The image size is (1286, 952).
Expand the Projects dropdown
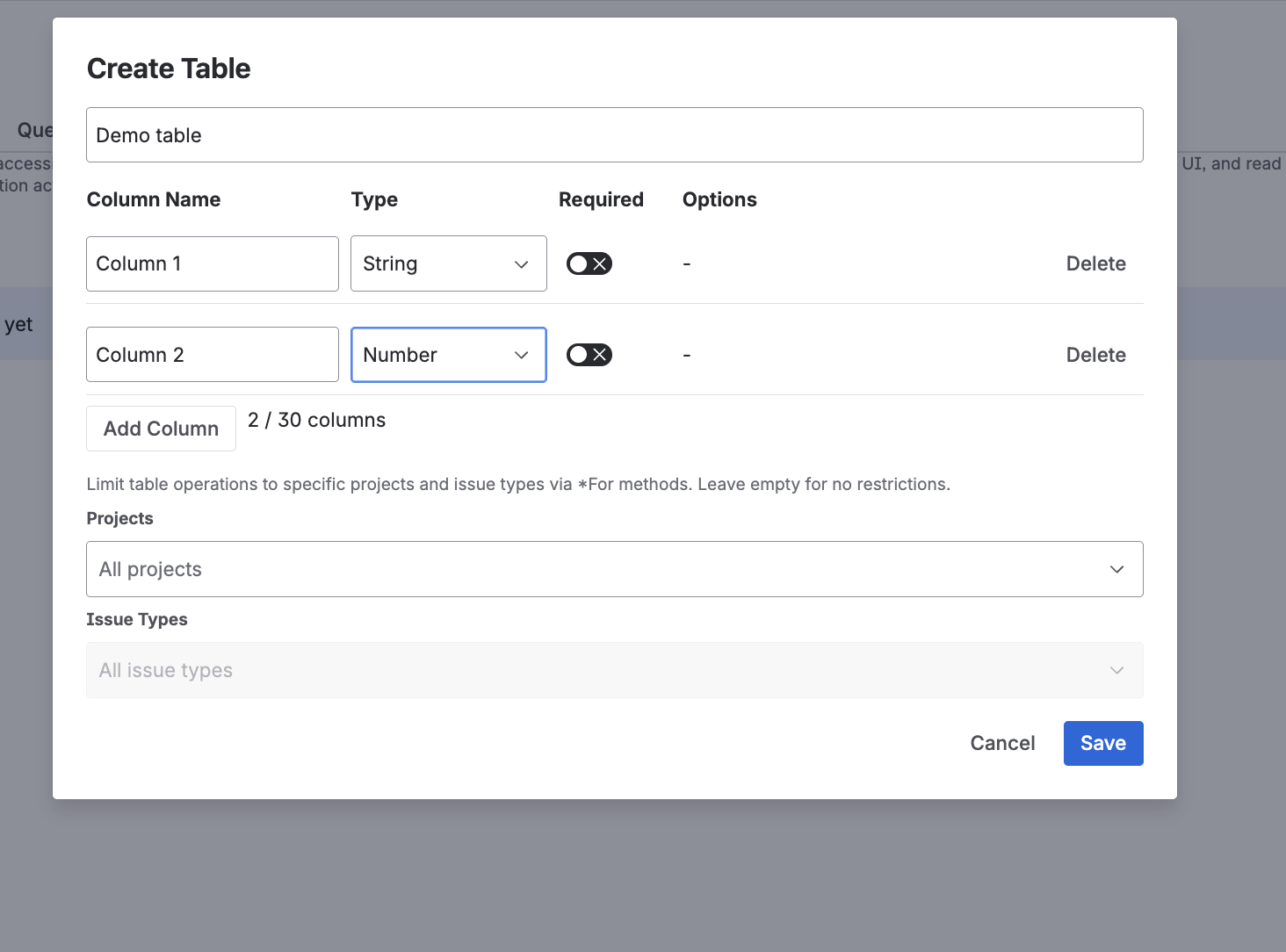click(x=614, y=569)
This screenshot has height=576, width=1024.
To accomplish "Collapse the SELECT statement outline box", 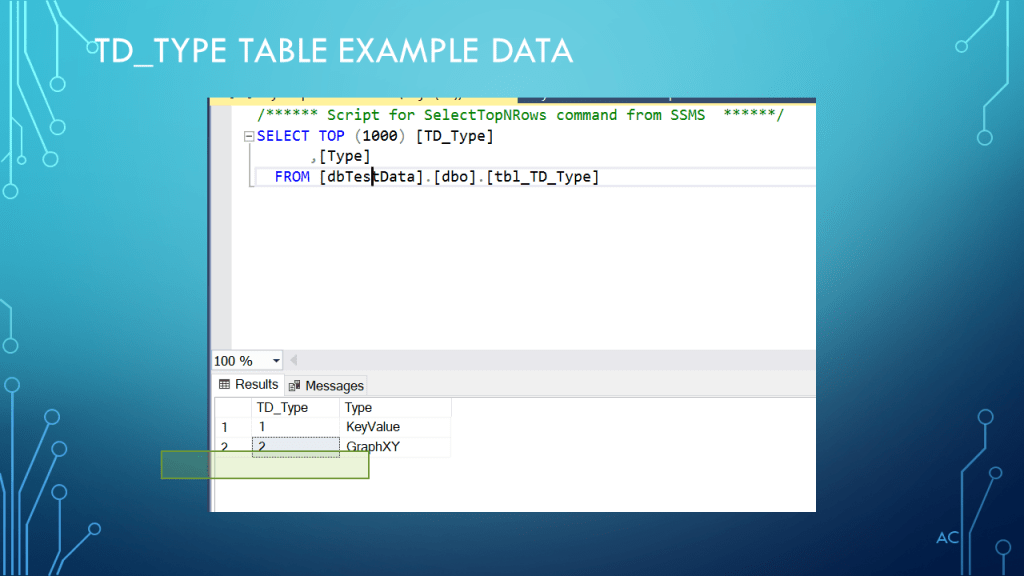I will coord(249,136).
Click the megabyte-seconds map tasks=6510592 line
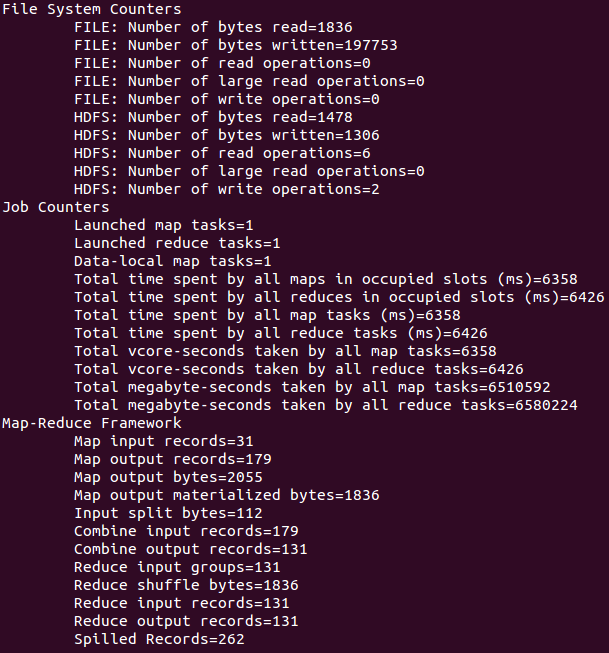Image resolution: width=609 pixels, height=653 pixels. 312,387
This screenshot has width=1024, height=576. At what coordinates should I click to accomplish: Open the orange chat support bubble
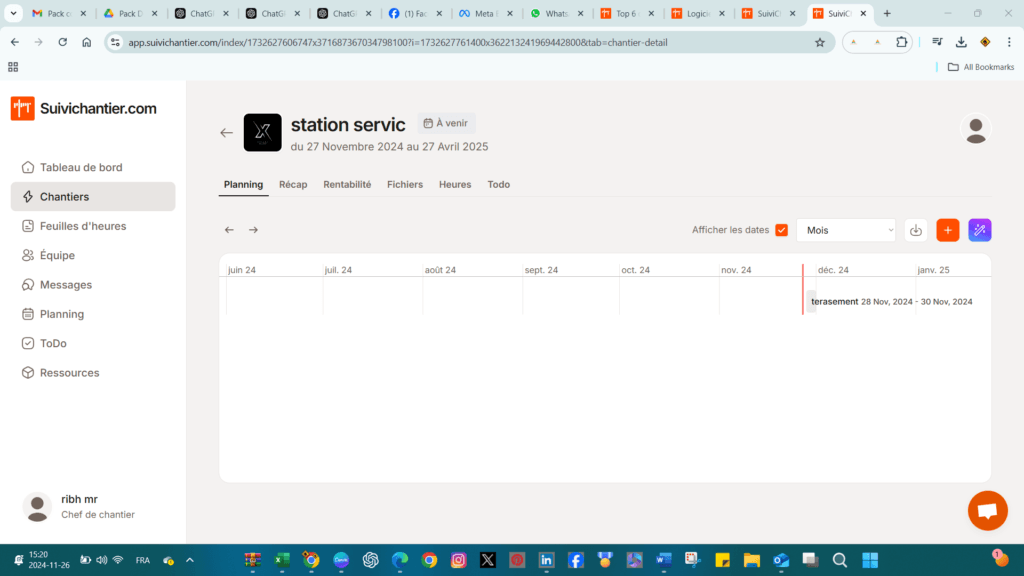987,511
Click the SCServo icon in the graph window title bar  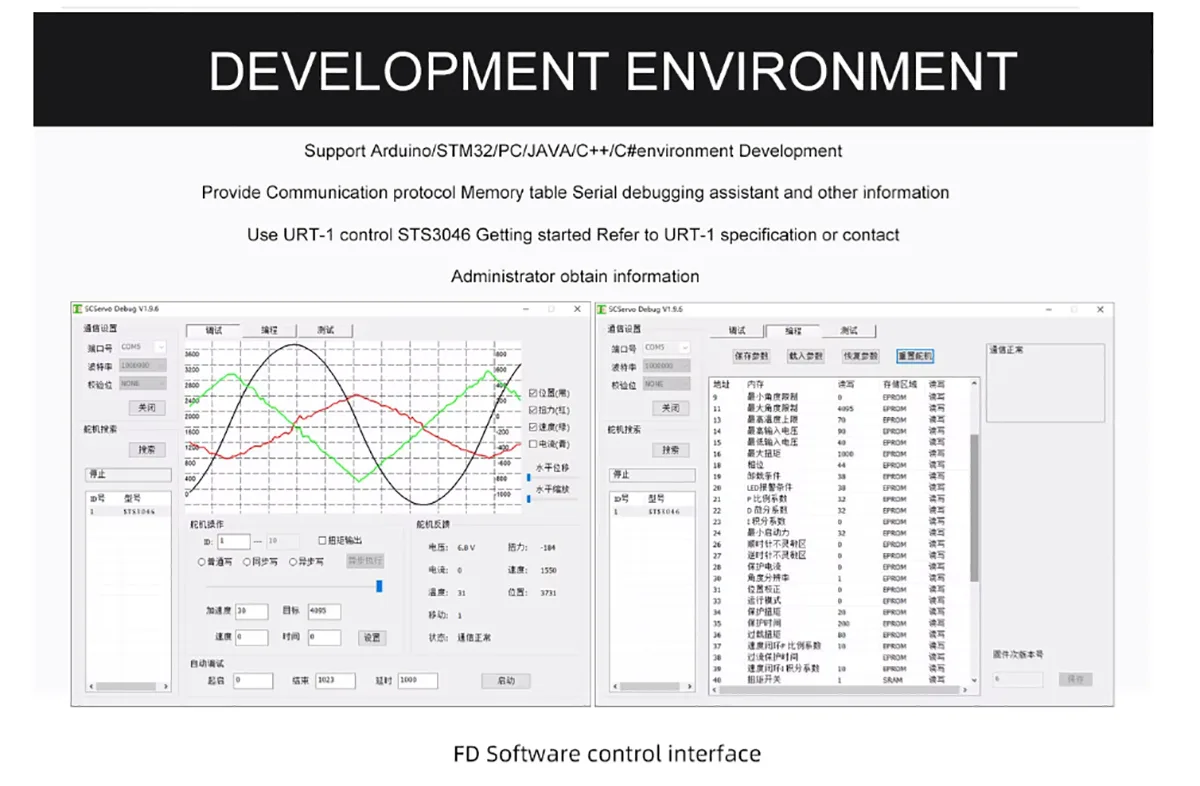[77, 309]
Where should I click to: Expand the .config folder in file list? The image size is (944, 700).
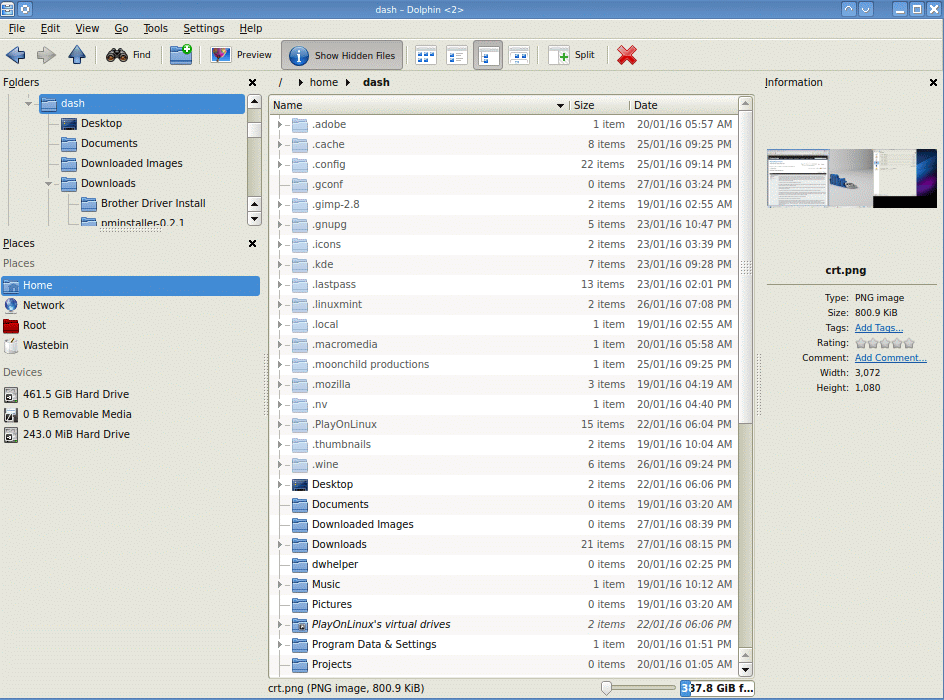pyautogui.click(x=280, y=164)
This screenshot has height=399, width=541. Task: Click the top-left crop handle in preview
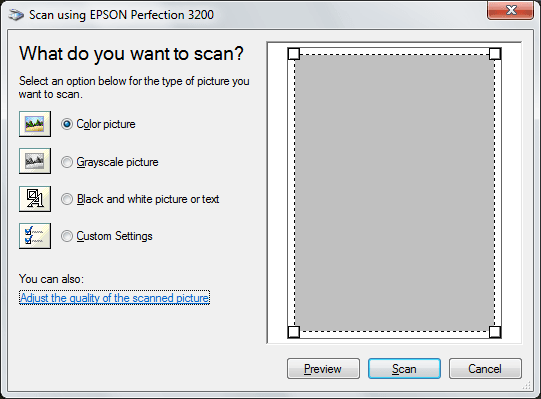294,54
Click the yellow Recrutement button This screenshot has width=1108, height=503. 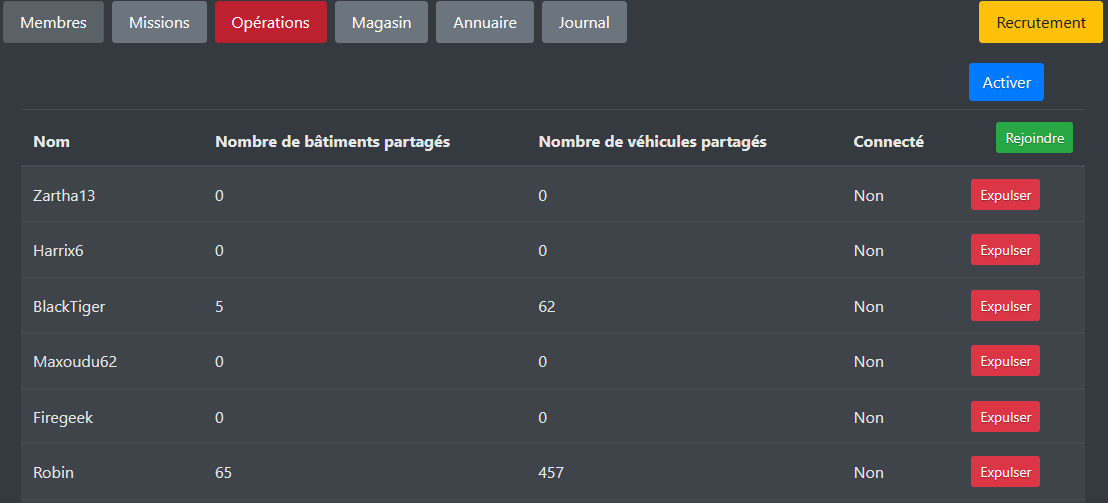click(x=1041, y=22)
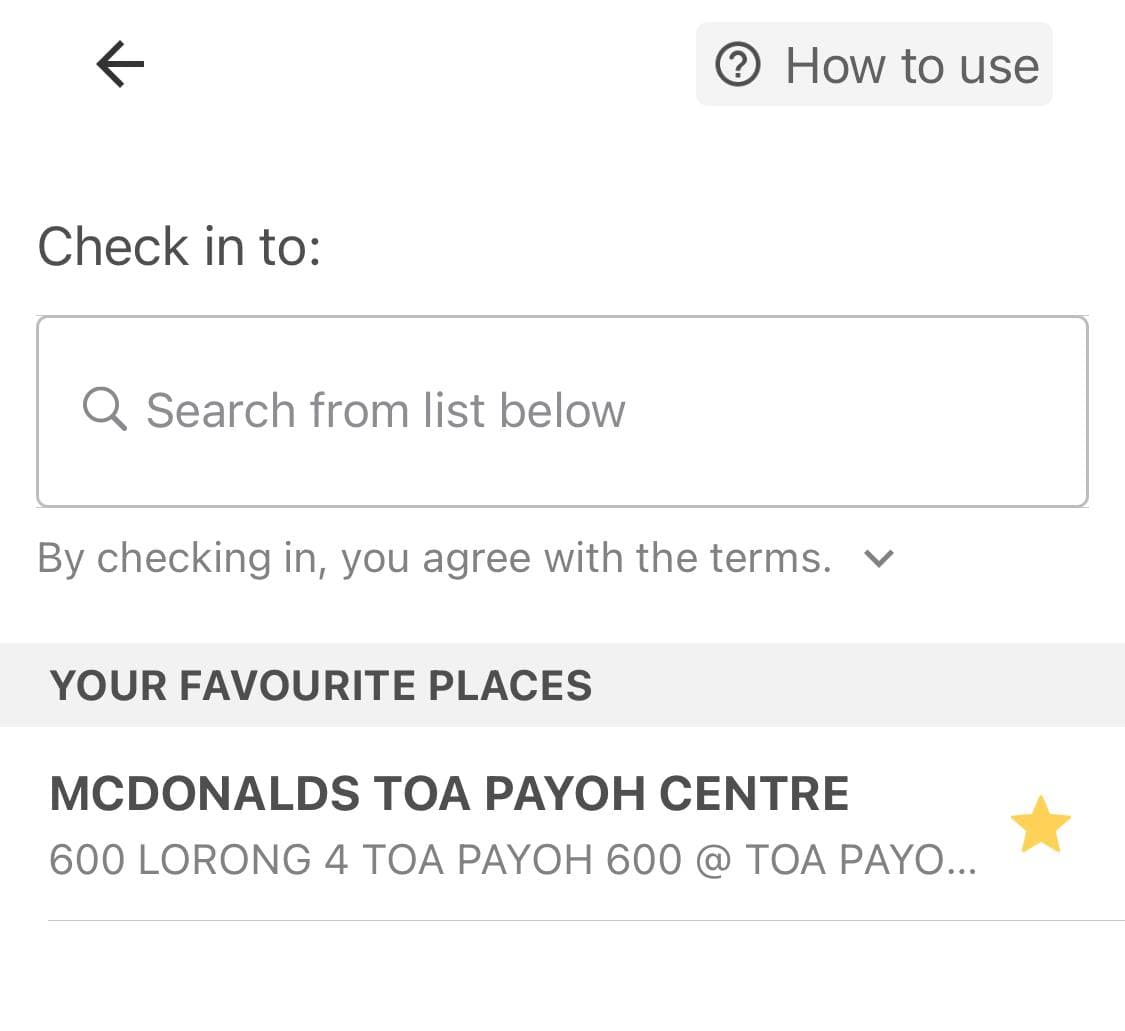Click the magnifying glass search icon

point(105,410)
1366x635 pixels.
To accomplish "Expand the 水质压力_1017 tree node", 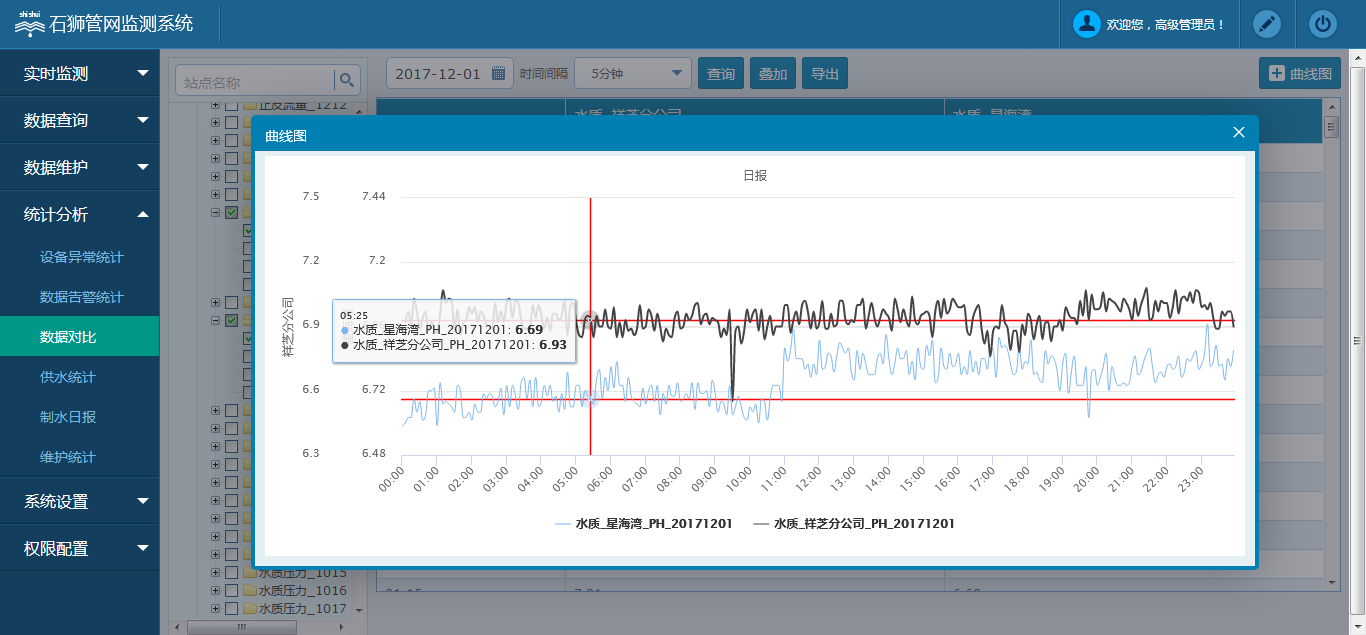I will point(215,608).
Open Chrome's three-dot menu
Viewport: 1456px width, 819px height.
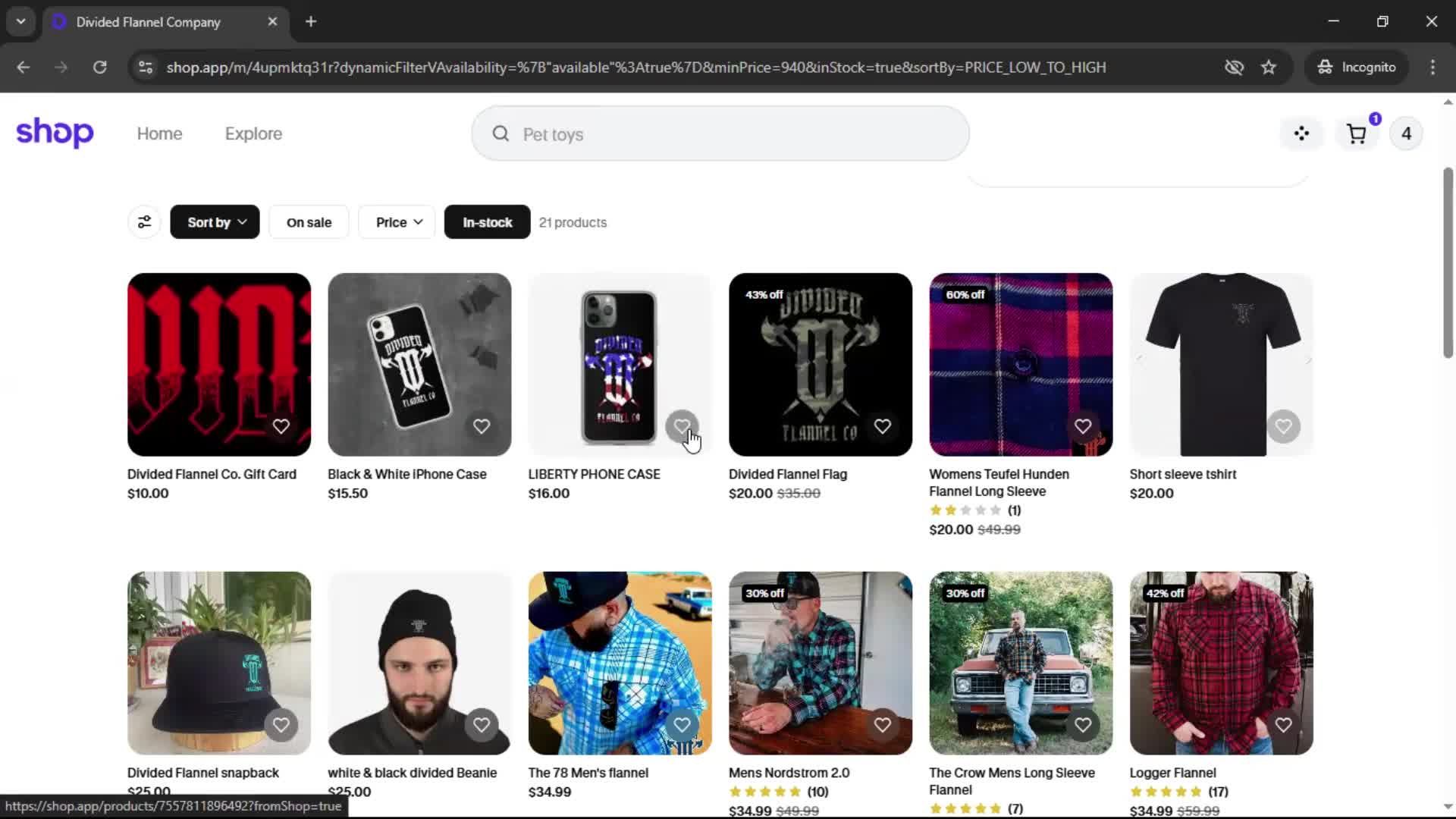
---+---
Exercise brief: Give back exactly the lines from the line with "Open Chrome's three-dot menu" through the final line of the entries above, and keep pictures out of the copy.

Result:
Open Chrome's three-dot menu
Viewport: 1456px width, 819px height.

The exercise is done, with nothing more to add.